The Growing Number Of Open-Source Projects
Written by Michael Larabel in Free Software on 6 April 2012 at 11:49 AM EDT. 4 Comments
Rich Sands of Black Duck was presenting at this week's Linux Foundation Collaboration Summit and he shared some interesting statistics regarding open-source projects.

With Black Duck being the company that acquired Ohloh in 2010, most of the numbers shared during this presentation were from Ohloh-listed projects, but nevertheless the numbers were interesting.

Of the over half-million projects tracked by Ohloh, ~17% of them were active in the past year while about half of them had at least a commit in the past two years. Just over 5,000 of the 550,000+ projects had a commit in the past week at the time of collecting the numbers.

About half the projects had at least two or more contributors.

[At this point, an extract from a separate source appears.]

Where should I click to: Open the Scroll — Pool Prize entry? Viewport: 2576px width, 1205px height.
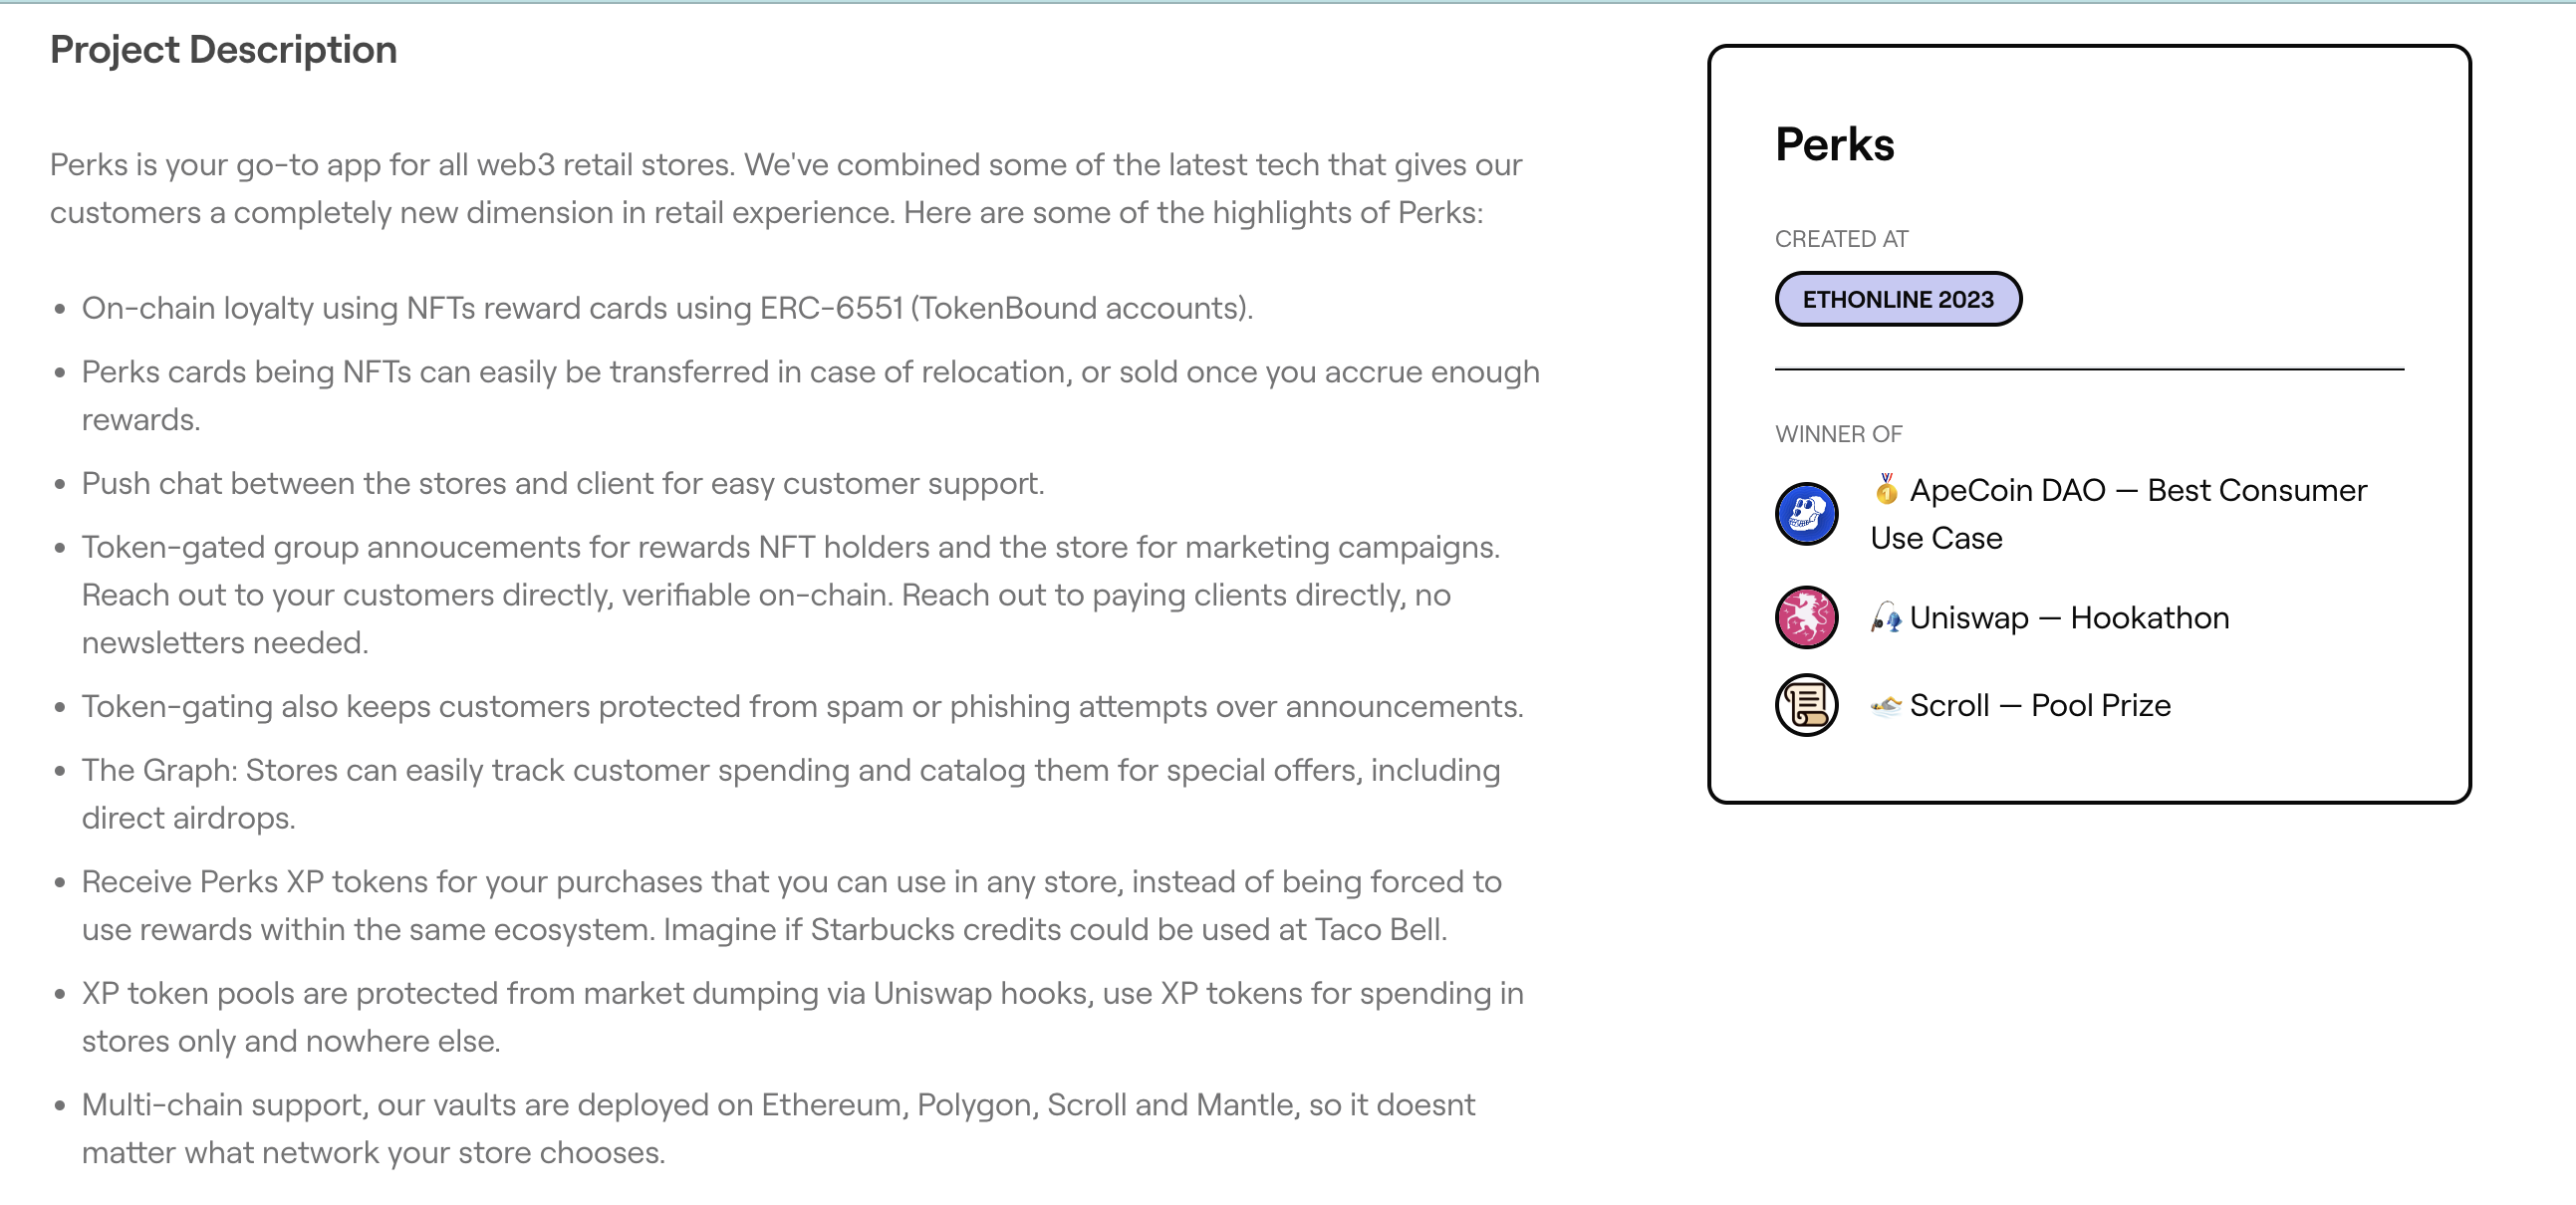tap(2040, 705)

The top 50 Ohloh-tracked "live" projects topped out with the Linux kernel followed by Google's Chromium, KDE, Mozilla Firefox, Mozilla Core, Boot To Gecko, and then GNOME.

A look at how big the live projects are...

Of the "live" projects, C/C++ commands most of these projects. The language popularity was followed by Java, Python, JavaScript, and others.

Of the top 5000 live projects on Ohloh, the top languages for average liveness classified by language was C++ followed by C, Ruby, and PHP. Of the reported languages, C# had the lowest level of liveliness -- it's usage reported on the previous slide was also quite low -- something that won't please Miguel de Icaza.

The average C++ project size was nearly seven million lines of code while PHP was just above five million lines and Python and Perl came in just shy of 1.5 million lines of code on average for the top 5000 live projects.

Java led when it came to the total number of committers.

Java is also leading when it comes to new projects. Below is Black Duck's summary of their Ohloh project analysis.

Black Duck's slides in full can be found here (PDF).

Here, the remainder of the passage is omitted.